Due to the onset of the novel coronavirus and other factors, 2020 wasn’t such a smooth ride for Ford Motor (NYSE:F) shareholders. As Ford stock tests the long-term investor’s patience, it might be tempting to sell one’s shares and move on to something more exciting.
I would ask that the stockholders consider giving the trade some time to work in their favor. Granted, Ford stock isn’t posting gains like you might have seen in electric-vehicle stocks.
But ever since Ford appointed Jim Farley as its new CEO on Oct. 1 of last year, there’s been a renewed sense of hope and enthusiasm surrounding the company and the stock.
Besides, some of the company’s recently reported data suggests that Ford may be in transformation mode. We’ll certainly delve into the specifics of that, but first let’s conduct a quick analysis of the price history of Ford stock.
A Closer Look at Ford Stock
Interestingly, we could divide the price action of Ford stock into two phases. Those phases could be called “before Farley” and “after Farley.”
Prior to Farley’s installation as Ford’s CEO in early October, the Ford stock price was basically stuck in neutral. From June through September, there was zero progress as Ford shares stayed near the $7 level.
Making the situation even more frustrating was the fact that Ford had suspended its dividend payouts to the shareholders in March. That must have been irritating to long-term stockholders. After all, Ford had been a reliable dividend payer for a quite a while prior to that.
Then October came with what I will hereby call the “Farley effect.” No man can rescue Ford all by himself. Yet, it’s probably not a coincidence that Ford stock immediately started moving higher after Farley took the CEO position.
By early February, hope-fueled buyers managed to push Ford stock past the $11 price point. It should be noted, though, that the share price has been much higher than that.
Investing in the Future
Perhaps someday the bulls can get Ford stock back up to $17, where it was at one point in 2014. That’s a worthy long-term goal as new leadership offers hope for continued success.
In order to make that happen, Ford can’t stay on the same path that it went down in past years. Fortunately, Farley and his company are willing to set Ford on a radically new course.
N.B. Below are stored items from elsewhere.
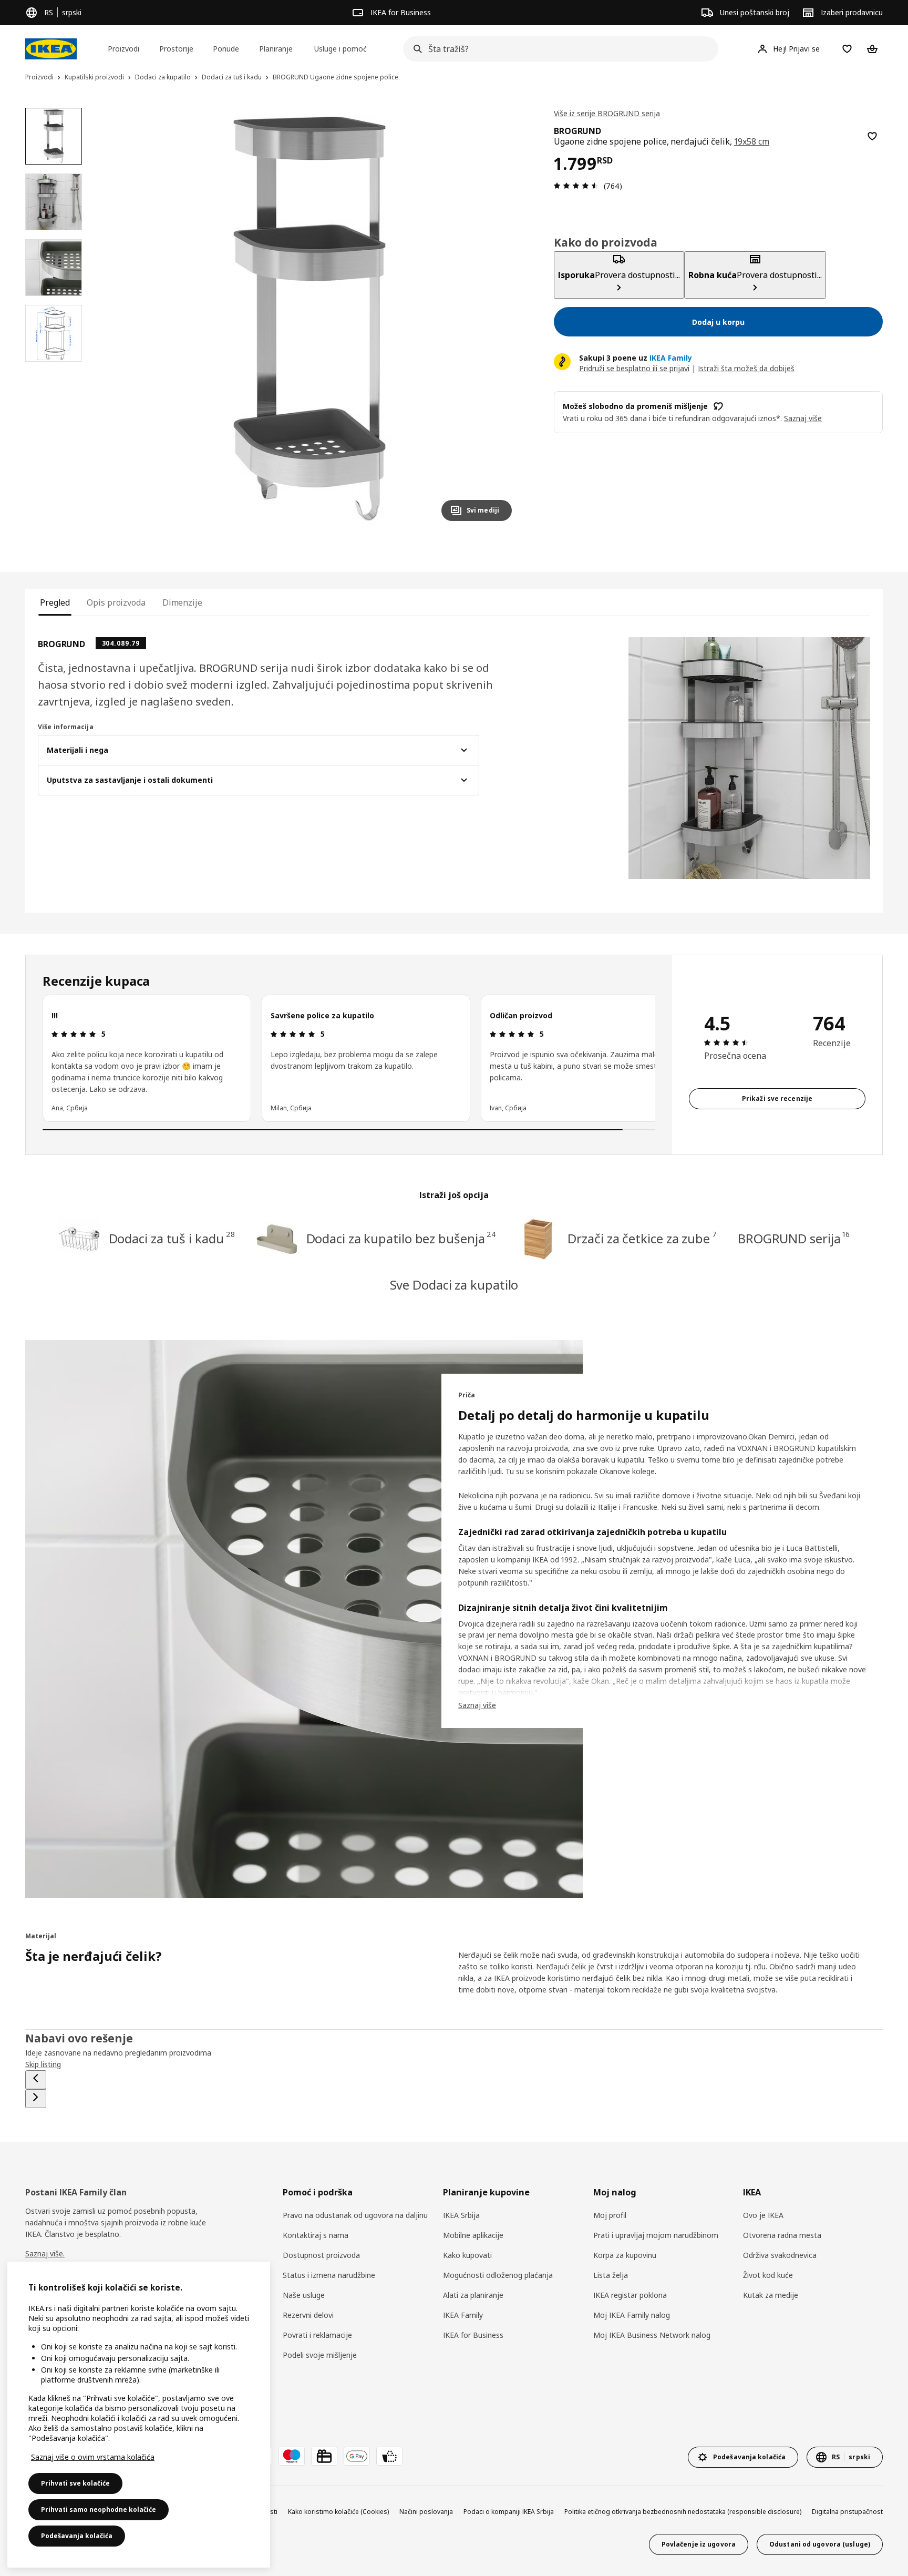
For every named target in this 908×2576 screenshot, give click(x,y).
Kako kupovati (467, 2255)
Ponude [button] (226, 49)
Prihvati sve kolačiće (75, 2483)
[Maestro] (291, 2456)
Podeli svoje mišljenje (320, 2355)
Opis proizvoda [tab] (116, 602)
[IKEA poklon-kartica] (324, 2456)
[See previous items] (35, 2079)
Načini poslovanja (426, 2511)
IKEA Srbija (461, 2215)
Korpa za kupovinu (624, 2255)
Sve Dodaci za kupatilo (454, 1284)
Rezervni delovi (308, 2315)
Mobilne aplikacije (473, 2235)
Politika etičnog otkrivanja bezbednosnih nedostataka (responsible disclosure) (682, 2511)
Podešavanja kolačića (76, 2535)
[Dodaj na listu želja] (872, 136)
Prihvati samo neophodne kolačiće (98, 2509)
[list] (349, 1058)
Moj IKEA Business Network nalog (651, 2335)
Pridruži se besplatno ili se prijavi (634, 368)
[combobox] (557, 49)
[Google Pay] (357, 2456)
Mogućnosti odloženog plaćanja (498, 2275)
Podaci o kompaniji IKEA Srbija (508, 2511)
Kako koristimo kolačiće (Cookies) (338, 2511)
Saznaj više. (45, 2253)
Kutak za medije (770, 2295)
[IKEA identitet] (51, 48)
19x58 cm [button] (752, 141)
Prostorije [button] (176, 49)
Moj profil (609, 2215)
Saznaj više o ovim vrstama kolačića (92, 2457)
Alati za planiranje (473, 2295)
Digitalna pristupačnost (847, 2511)
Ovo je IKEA (763, 2215)
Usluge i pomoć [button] (340, 49)
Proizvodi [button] (123, 49)
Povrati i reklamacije (317, 2335)
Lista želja (610, 2275)
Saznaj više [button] (803, 418)
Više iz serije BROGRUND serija (607, 113)
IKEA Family (463, 2315)
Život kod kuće (768, 2275)
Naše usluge (304, 2295)
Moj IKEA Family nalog (631, 2315)
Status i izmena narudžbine (329, 2275)
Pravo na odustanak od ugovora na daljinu (355, 2215)
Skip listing (43, 2064)
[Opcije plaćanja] (389, 2456)
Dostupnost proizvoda (321, 2255)
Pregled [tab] (55, 602)
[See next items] (35, 2098)
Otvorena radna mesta (782, 2235)
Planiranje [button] (276, 49)
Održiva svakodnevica (780, 2255)
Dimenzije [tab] (182, 602)
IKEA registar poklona (630, 2295)
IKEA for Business (473, 2335)
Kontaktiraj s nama (315, 2235)
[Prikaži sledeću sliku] (499, 318)
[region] (309, 318)
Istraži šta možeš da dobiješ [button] (746, 368)
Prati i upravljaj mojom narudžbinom (655, 2235)
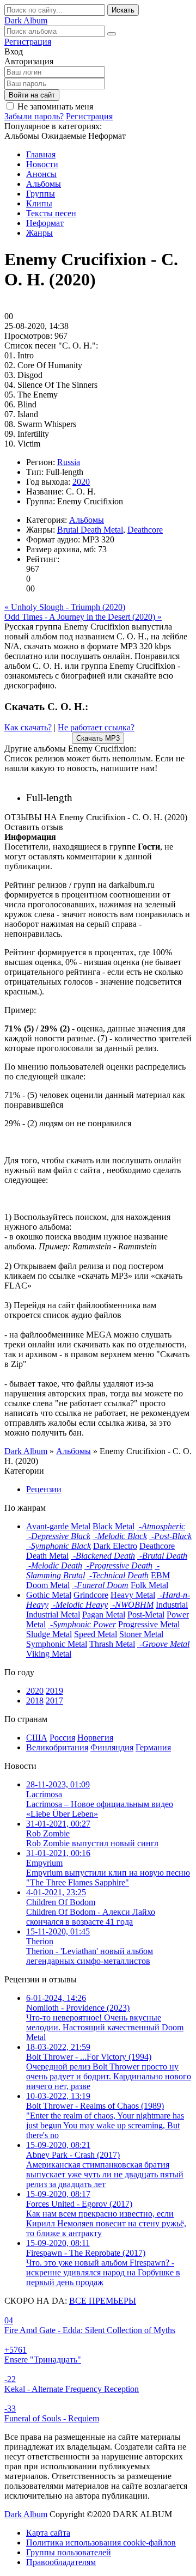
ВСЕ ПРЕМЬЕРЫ (102, 2300)
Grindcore (91, 1595)
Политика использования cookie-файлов (101, 2542)
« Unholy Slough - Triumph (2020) (64, 607)
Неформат (45, 223)
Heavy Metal (133, 1595)
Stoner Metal (141, 1634)
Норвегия (95, 1737)
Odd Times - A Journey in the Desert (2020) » (83, 616)
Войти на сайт (32, 95)
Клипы (39, 203)
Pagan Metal (103, 1614)
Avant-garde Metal (58, 1526)
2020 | (99, 798)
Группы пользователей (68, 2552)
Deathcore (145, 529)
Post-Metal (145, 1614)
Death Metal (47, 1555)
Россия (62, 1737)
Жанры (39, 232)
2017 (54, 1700)
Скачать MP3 (98, 738)
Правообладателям (61, 2562)
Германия (153, 1747)
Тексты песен (51, 213)
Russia (68, 462)
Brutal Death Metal (90, 529)
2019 (54, 1690)
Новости (42, 164)
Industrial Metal (53, 1614)
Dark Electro (115, 1546)
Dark (25, 20)
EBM (160, 1575)
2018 (35, 1700)
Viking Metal (48, 1653)
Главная (41, 154)
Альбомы (43, 183)
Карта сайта (48, 2532)
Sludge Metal (49, 1634)
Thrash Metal (112, 1644)
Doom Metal (48, 1585)
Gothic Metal (48, 1595)
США (36, 1737)
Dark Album (25, 2514)
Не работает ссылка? (96, 727)
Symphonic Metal (56, 1644)
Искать (123, 10)
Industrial (172, 1604)
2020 (81, 481)
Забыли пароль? (34, 116)
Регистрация (27, 41)
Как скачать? (28, 727)
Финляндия (111, 1747)
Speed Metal (95, 1634)
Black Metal (113, 1526)
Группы (40, 193)
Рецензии (44, 1489)
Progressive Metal (149, 1624)
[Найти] (111, 33)
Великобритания (57, 1747)
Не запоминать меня (55, 106)
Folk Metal (149, 1585)
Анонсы (41, 174)
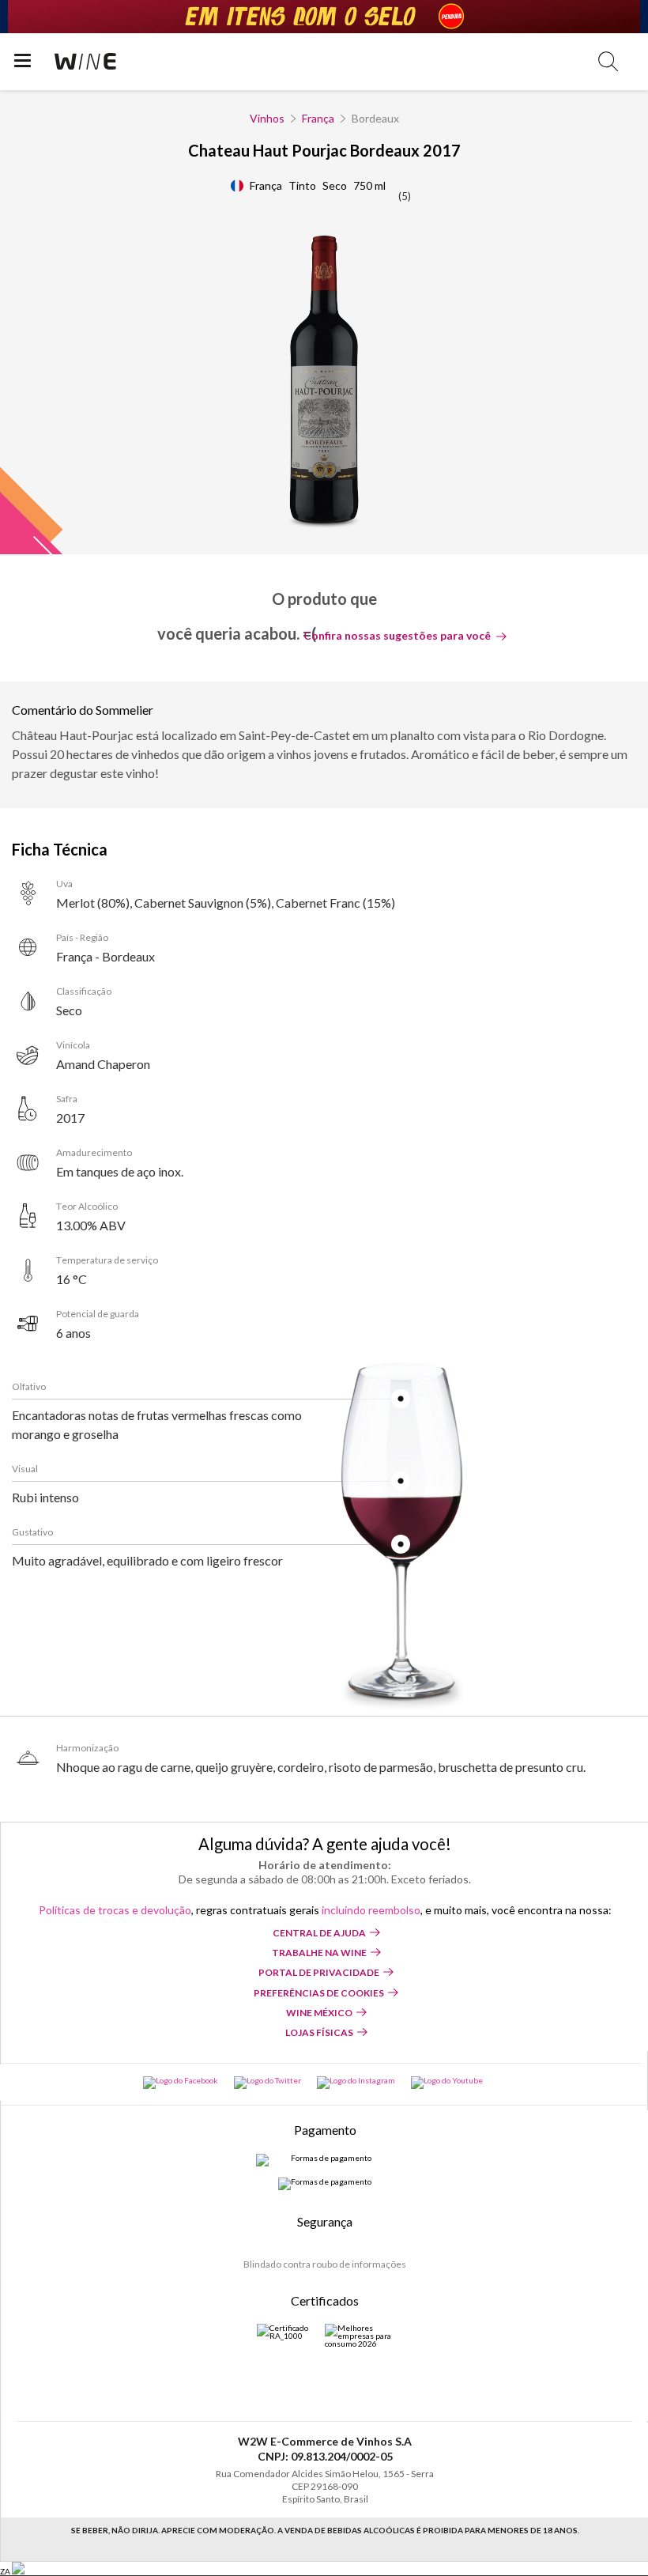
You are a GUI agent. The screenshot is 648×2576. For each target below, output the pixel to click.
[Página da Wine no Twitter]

That course involves bold plans to invest in electric and autonomous cars. In fact, Ford recently expressed intentions to nearly double its investments in electric and self-driving vehicles.
Clearly, this isn’t the Ford that your grandparents might have invested in. It’s encouraging to see an old company learning some new tricks and keeping up with important automotive trends.
There’s no question that Ford is serious about expanding into electric and self-driving cars.
Anyone who doubts this should note that the company plans to invest $29 billion in those segments, including $22 billion for electric vehicles (EVs), through the year 2025.
These figures say a lot about Farley’s commitment to taking Ford to the next level. As Deutsche Bank analyst Emmanuel Rosner puts it, Farley “is truly accelerating the company’s transformation towards an electrified and connected future.”
RBC Capital analyst Joseph Spak also chimed in, declaring that Ford is taking “bolder and more decisive action on EV (and AV).” AV stands for autonomous vehicle.
Spak added that Ford is “stepping up the investment” and that this move is “absolutely necessary.” I tend to concur and look forward to watching Ford’s transformation play out over the coming months and years.
The Bottom Line
New leadership can have a profound impact on a company and therefore on its share price.
With Farley at the helm, Ford is making big changes and Ford stock holders should expect to see substantial gains over the long term.
On the date of publication, David Moadel did not have (either directly or indirectly) any positions in the securities mentioned in this article.